Let me regale you with the tangentially holiday-related story of how this little piggy came to be. Deke and I were enjoying a suitably tasty breakfast in what passes for a greasy spoon in the health-conscious city of Boulder, when Deke began admiring photographs of barnyard animals around the room. He gazed at one porcine specimen and said, “Look at that pig-ture.” (Deke apparently loves a good graphic pun in the morning.)
After my eyes rolled back to their original position, I grabbed a napkin and our waitress’s pen and showed him this trick I recall from some murky time in my childhood: drawing some familiar letters, then connecting them to magically make a pig. The waitress squealed with delight, Deke started writing notes for this tutorial, and I squirreled away the napkin for the day I would one day be writing about this technique. It isn’t easy doing this week after week and I need to hang on to all the props I can find:
Which, in Photoshop becomes this:
Now, of course, in the hands of Deke, a low-tech napkin sketch becomes an opportunity for a lesson in some useful, basic Photoshop skills. You’ll see how to reverse the E and convert it to outlines to extend the snout. How to mask the W feet against the body and fill them with a bit of hoof. How to adjust a repeating script so that it smooths out into one flowing curly tail, and more tricks that might seem overkill for reproducing a childhood drawing game, but for which you may find yourself one day grateful.
Meanwhile, if you’re a member of lynda.com, there’s an exclusive movie this week in which Deke shows you how to make this “photorealistic” or at least as photorealistic as a pig made from letters can possibly aspire to be.

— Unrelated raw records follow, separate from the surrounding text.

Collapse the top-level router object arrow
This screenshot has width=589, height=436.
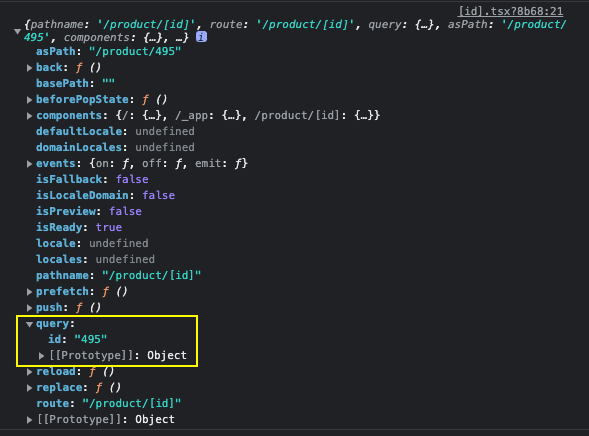pyautogui.click(x=17, y=32)
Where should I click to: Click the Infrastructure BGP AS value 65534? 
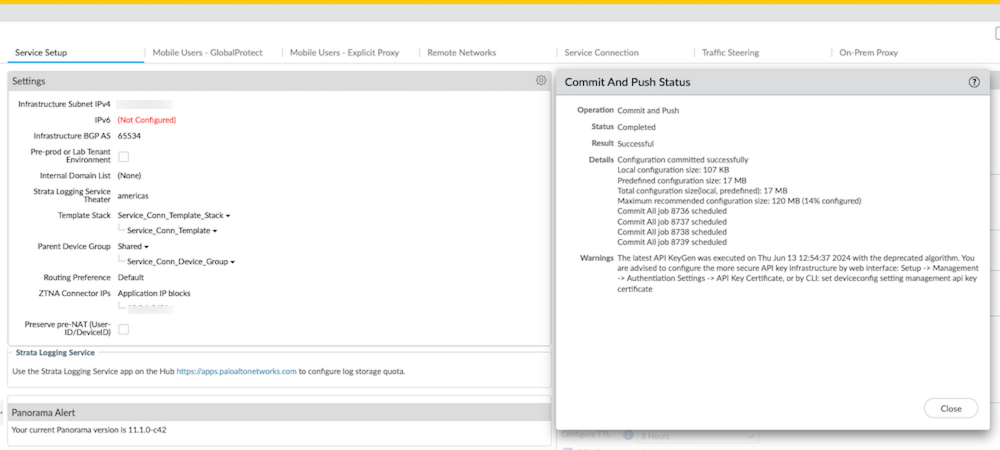pos(129,135)
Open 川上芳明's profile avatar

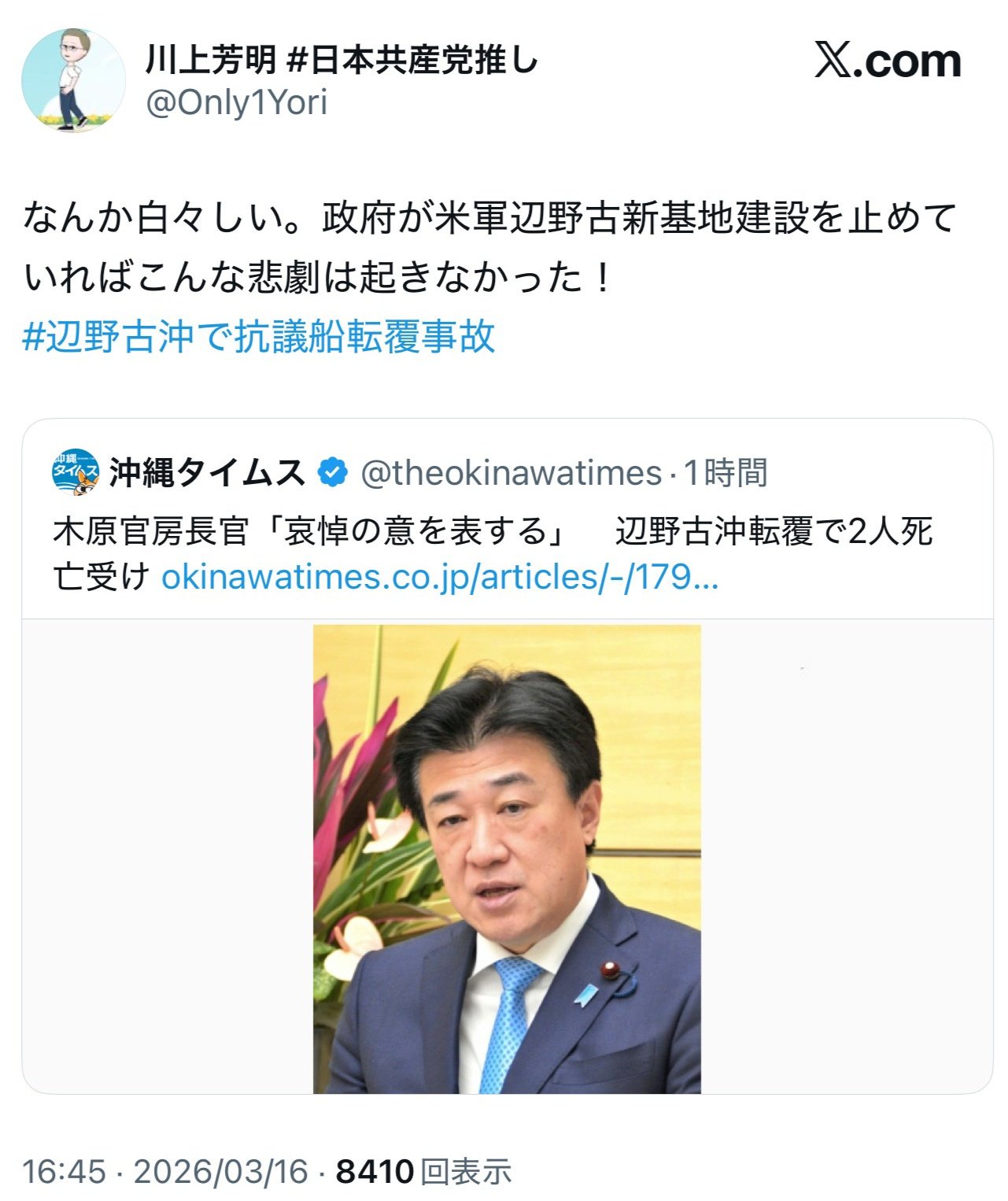(x=73, y=81)
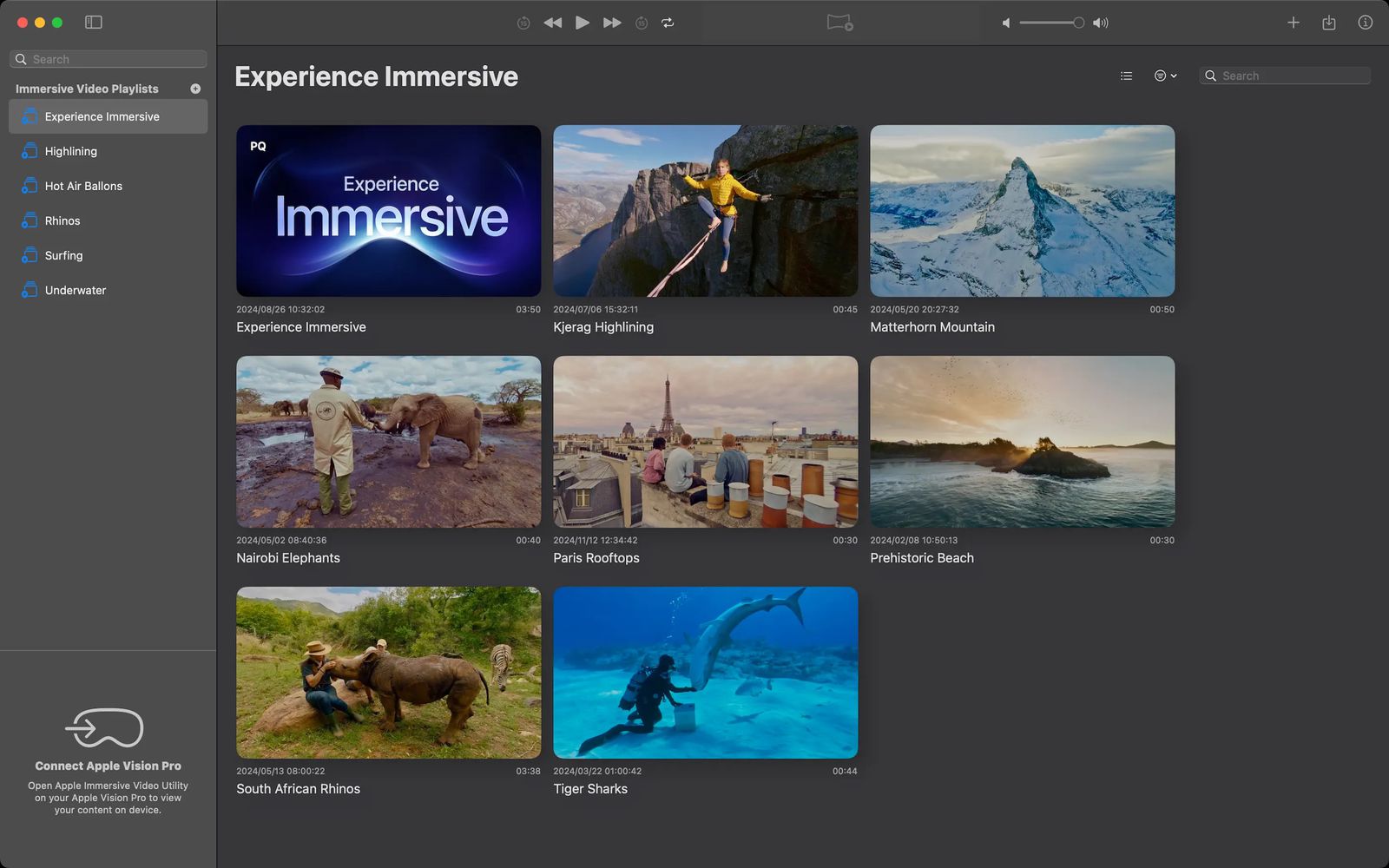Toggle the sidebar visibility icon
Viewport: 1389px width, 868px height.
(x=93, y=23)
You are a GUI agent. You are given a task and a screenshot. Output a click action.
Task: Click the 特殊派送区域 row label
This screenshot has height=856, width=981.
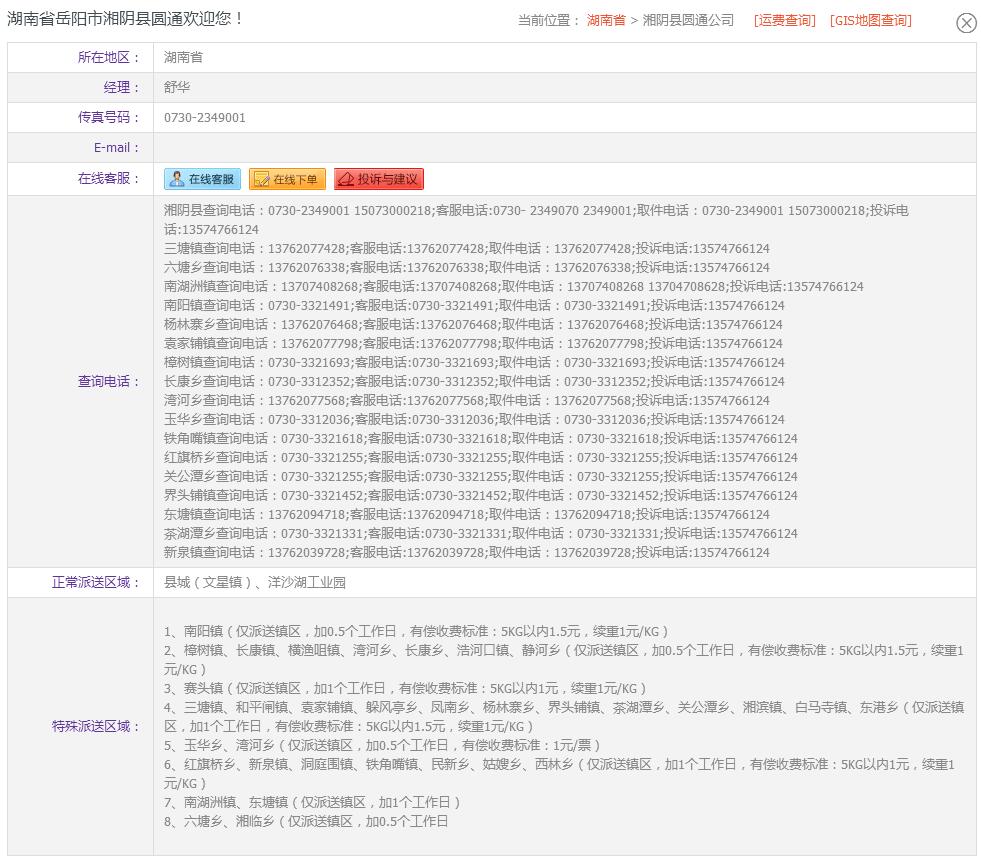(x=96, y=726)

If you’d like to try out a membership, you can get a free week’s trial at lynda.com/deke.
Before you go, here’s a message from last year’s hand turkeys, Jake and Jenny, who are delighted with this week’s change in menu:
And thanks to all the blessed colonists and indigenous peoples of dekeTown. Whether you’re here in the States taking a four-day weekend filled with indulgence in the name of gratitude or elsewhere in the world observing what you call Thursday, we continue to be grateful for you.